Supplied material —
--- begin ---

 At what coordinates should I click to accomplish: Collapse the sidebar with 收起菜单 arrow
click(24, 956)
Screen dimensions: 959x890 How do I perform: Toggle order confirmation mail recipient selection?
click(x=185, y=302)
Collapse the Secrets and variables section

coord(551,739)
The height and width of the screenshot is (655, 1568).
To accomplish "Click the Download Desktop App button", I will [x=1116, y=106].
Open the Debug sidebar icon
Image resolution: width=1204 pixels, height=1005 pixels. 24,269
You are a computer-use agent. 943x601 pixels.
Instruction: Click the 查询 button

--- end ---

Instructions for the task — Could you print all of the rows above again, word for word and in the same order?

Result —
 At what coordinates should I click to accomplish: Collapse the sidebar with 收起菜单 arrow
click(24, 956)
Screen dimensions: 959x890 How do I perform: Toggle order confirmation mail recipient selection?
click(x=185, y=302)
Collapse the Secrets and variables section

coord(551,739)
The height and width of the screenshot is (655, 1568).
To accomplish "Click the Download Desktop App button", I will [x=1116, y=106].
Open the Debug sidebar icon
Image resolution: width=1204 pixels, height=1005 pixels. 24,269
You are a computer-use agent. 943x601 pixels.
Instruction: Click the 查询 button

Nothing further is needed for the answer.